429 x 243 mm. (16 7/8 x 9 1/2 in.)
Among stylistically and thematically comparable drawings by Cherubino Alberti is a design for the wall decoration of the Farnese Gallery of the Palazzo Farnese in Rome, in the Kupferstichkabinett in Berlin, and a project for the decoration of a loggia, in the Museo di Capodimonte in Naples. Both drawings share a similar handing of pen and wash with the present sheet, and incorporate analogous figures flanking coats of arms.
The satyrs in this drawing are also stylistically very similar to those in a pen study of Two Satyrs, formerly part of the collection assembled by Don Gaspar Mendéz de Haro y Guzman, Marqués del Carpio, while serving as Viceroy of Naples in the 1680’s, and more recently in the collection of the late Alfred Moir of Santa Barbara, California. Although the Moir drawing bears an old attribution to the Cavaliere d’Arpino, and has indeed been published as an early work by that artist by Herwarth Röttgen, it has recently been removed from the corpus of Arpino’s drawings by Marco Bolzoni, who has suggested instead a tentative attribution to Cherubino or Giovanni Alberti.
The inscription at the lower left of the sheet refers to the obscure Brescian artist Cristofano Rosa (d.1576), of whom Vasari writes, ‘The brothers Cristofano and Stefano, painters of Brescia, have a great name among craftsmen for their facility in drawing in perspective.’ The present sheet would, however, appear to be later in date.

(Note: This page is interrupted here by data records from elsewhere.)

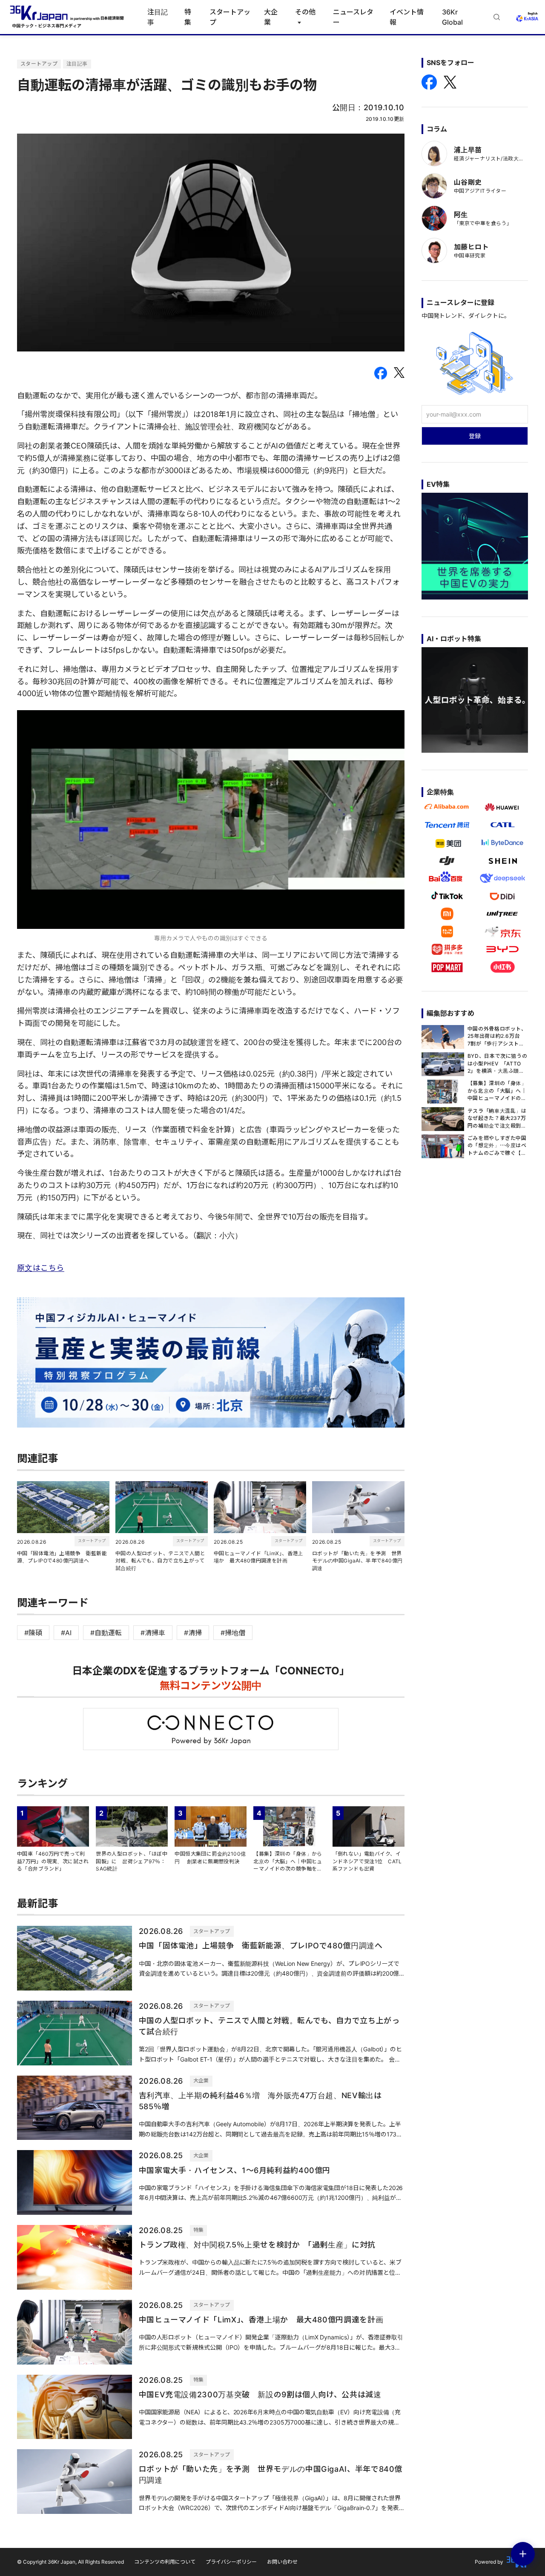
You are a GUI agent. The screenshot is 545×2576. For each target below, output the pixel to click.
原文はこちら (40, 1267)
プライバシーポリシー (231, 2562)
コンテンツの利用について (164, 2562)
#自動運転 (106, 1632)
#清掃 (193, 1632)
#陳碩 (33, 1632)
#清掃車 (153, 1632)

A painter and engraver, Cherubino Alberti was born into a family of artists in the Tuscan town of Borgo San Sepolcro (today Sansepolcro) that included his father Alberto, his brothers Giovanni and Alessandro and his cousin Durante. He was in Rome by 1571, when he engraved a painting by Federico Zuccaro in the church of the Trinità dei Monti. It was also in Rome that he learned the art of engraving, in the studio of Cornelis Cort. Alberti produced some 180 prints, mostly reproductive works after Michelangelo, Raphael, Polidoro da Caravaggio, the Zuccari and other artists. Most of his prints date from the 1570’s and early 1580’s, after which he seems to have devoted himself mainly to painting.
Alberti's earliest documented work as a painter is a fresco decoration on the rear facade of the Vatican Library, painted in 1587. Together with his brother Giovanni, Cherubino Alberti was particularly admired for his skills as a painter of di sotto in su ceiling decorations, a talent he employed in several Roman churches. The two brothers worked together frequently, and were engaged by Pope Clement VIII on the decoration of the Sala Clementina, the largest room in the Vatican, between 1596 and 1604, and again in the sacristy of San Giovanni in Laterano, completed in 1602. The brothers also collaborated on the fresco decoration of the Oratorio del Crocifisso in the church of San Rocco in their native town of Sansepolcro. A number of other joint projects by Cherubino and Giovanni Alberti are now lost, such as the decoration of the interior of the Summer Palace on the Quirinal Hill, painted for Pope Gregory XIII between 1584 and 1585. Cherubino’s last major papal commission was the decoration of the vault of the Aldobrandini chapel in Santa Maria sopra Minerva in Rome, completed in 1610. Three years later, in 1613, he was elected principe of the Accademia di San Luca.